Id. at *54 (citations omitted). 
The Zimmerman  court was not moved by the argument that the New Jersey statute does not create a fraud-on-the-FDA claim, like in Buckman, but rather only gives plaintiffs the opportunity to rebut a presumption and thereby bring a tort claim under New Jersey common law:
Once New Jersey passed the statutory immunity provision for punitive damages, the traditional cause of action is no more rooted in common law doctrine than the stand-alone claim in Buckman. This is because, in the post-statutory immunity world, a plaintiff’s punitive damages claim hinges on whether the defendant-drug maker made adequate disclosures to the agency and whether, in the face of these inadequate disclosures, the agency would have approved the drug.
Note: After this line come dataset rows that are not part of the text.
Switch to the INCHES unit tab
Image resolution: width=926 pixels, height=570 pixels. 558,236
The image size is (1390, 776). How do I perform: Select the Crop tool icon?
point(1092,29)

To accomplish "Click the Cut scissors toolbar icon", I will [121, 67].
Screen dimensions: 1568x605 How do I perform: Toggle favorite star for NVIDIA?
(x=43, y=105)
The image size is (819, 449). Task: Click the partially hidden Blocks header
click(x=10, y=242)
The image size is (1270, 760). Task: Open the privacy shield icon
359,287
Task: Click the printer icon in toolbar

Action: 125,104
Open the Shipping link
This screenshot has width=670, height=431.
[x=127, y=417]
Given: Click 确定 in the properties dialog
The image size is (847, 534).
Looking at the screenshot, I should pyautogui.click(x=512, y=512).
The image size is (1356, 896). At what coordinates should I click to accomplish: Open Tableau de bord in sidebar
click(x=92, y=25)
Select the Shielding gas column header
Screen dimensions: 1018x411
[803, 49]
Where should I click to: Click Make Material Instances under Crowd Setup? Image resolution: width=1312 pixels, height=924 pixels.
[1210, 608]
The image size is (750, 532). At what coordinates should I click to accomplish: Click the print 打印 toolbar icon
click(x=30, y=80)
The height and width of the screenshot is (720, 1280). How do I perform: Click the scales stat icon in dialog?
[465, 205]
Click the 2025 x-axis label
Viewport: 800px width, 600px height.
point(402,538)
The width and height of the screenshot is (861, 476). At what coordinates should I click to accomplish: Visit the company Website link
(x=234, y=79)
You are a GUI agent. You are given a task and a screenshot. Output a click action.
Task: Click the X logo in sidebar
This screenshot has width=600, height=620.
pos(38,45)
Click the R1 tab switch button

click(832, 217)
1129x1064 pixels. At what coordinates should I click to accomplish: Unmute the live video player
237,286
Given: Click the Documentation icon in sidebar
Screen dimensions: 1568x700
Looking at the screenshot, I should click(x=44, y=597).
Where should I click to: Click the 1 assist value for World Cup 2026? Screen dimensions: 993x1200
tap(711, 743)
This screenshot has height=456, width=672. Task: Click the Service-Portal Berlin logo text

In this way, New Jersey’s statutory immunity provision makes fraud on the FDA a “critical element” of every punitive damages claim.
Id. at *55-56 (citation omitted).
It really is a simple analysis.  The statute authorizes juries to dig into the details of regulations and New Drug Applications and make independent determinations of what the FDA should have done or would have done, but didn’t do.  In other words, precisely what juries can’t do under federal law:
Simply put, Plaintiff’s claim for punitive damages requires a state fact finder to determine what was required to be submitted to the FDA, whether it was submitted to the FDA and, whether the FDA would have made a different approval decision had it been provided with the correct or missing information. Plaintiff’s claim thus requires a fact finder to make these types of determinations as a matter of state law even though federal law makes such determinations the exclusive province of the FDA. Accordingly, Plaintiff’s claim for punitive damages poses an obstacle to the objectives and purpose of the FDCA, and is therefore preempted by the FDCA.
Id. at *51-52.
It doesn’t, and shouldn’t, matter whether this improper determination is an element of a claim, a gateway to a broader claim, or the entirety of the claim.  Jury after jury deciding what the FDA should have gotten and done about it gets in the way of the FDA doing its job.  The Zimmerman court gave a good quotation for this too:
Allowing state fact finders to second-guess the very decisions that federal law leaves entirely to the agency presents “the same inter-branch-meddling concerns that animated Buckman.” As in Buckman, allowing punitive damages liability here would require applicants to submit a “deluge” of unnecessary information during the approval process, which in turn, delays the approval of new drugs.  In seeking to comply with various statutory immunity provisions, drug manufacturers would “exert an extraneous pull on the scheme established by Congress.”
Id. at *57. 

We told you that the court's discussion was much better than just, "see McDarby."  Keep it handy for future briefs.